T3x is available only in .308, 6.5 Creed and .260 far as I know.
7 mag isn't available in any "off the shelf" tactical style rifles like the Tikka, Savage Ashbury, RPR geared towards the PRS crowd; all are .30/6.5/6. Too much recoil for that market.
 
SaltyDog235 is all over the right answer:

https://www.eurooptic.com/sako-85-finn-bear-7mm-rem-mag-95-twist-24-barrel-mpn-jrsf570.aspx

You can't beat Euro Optic's price. You can't beat Sako's quality.

The 7MM Rem Mag was designed to be a long range elk cartridge. It has exceeded expectations. It is the definitive North American big game cartridge. However, if Remington had introduced the .280 Rem in its famed Model 700, there might not have been the 7MM Rem Mag. I'd give up 200 FPS for a 22" barreled .280 Rem.

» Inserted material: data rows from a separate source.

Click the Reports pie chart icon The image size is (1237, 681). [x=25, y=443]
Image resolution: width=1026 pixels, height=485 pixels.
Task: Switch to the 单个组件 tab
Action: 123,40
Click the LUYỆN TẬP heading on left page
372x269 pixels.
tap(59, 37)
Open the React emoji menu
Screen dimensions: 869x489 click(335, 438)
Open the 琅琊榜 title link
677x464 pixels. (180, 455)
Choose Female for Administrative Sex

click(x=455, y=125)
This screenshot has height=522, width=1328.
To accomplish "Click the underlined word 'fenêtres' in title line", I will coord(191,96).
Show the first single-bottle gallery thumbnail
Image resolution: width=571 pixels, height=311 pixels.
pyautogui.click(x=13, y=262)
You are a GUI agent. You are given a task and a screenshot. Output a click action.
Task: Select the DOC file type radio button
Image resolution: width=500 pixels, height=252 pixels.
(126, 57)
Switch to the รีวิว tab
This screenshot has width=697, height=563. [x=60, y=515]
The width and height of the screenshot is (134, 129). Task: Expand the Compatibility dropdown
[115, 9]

The 7MM Rem Mag is the largest cartridge that ~90% of hunters can bench shoot w/o developing flinches.

Sectional densities of .284 caliber bullets give the 7MM Rem Mag an incredible ability to penetrate. Bullet penetration is essential for killing big game.
 
+2 for Savage.
I have an older model 111 in 7mm Rem Mag. Bedded the stoch. Put an EGW solid base on. Vortex Viper rings and a Vortex Crossfire II 4-12X42 scope.
Green Blod bipod with 3" extensions

+3. My 110 with a 3x9 Nikon Monarch is a tack driver.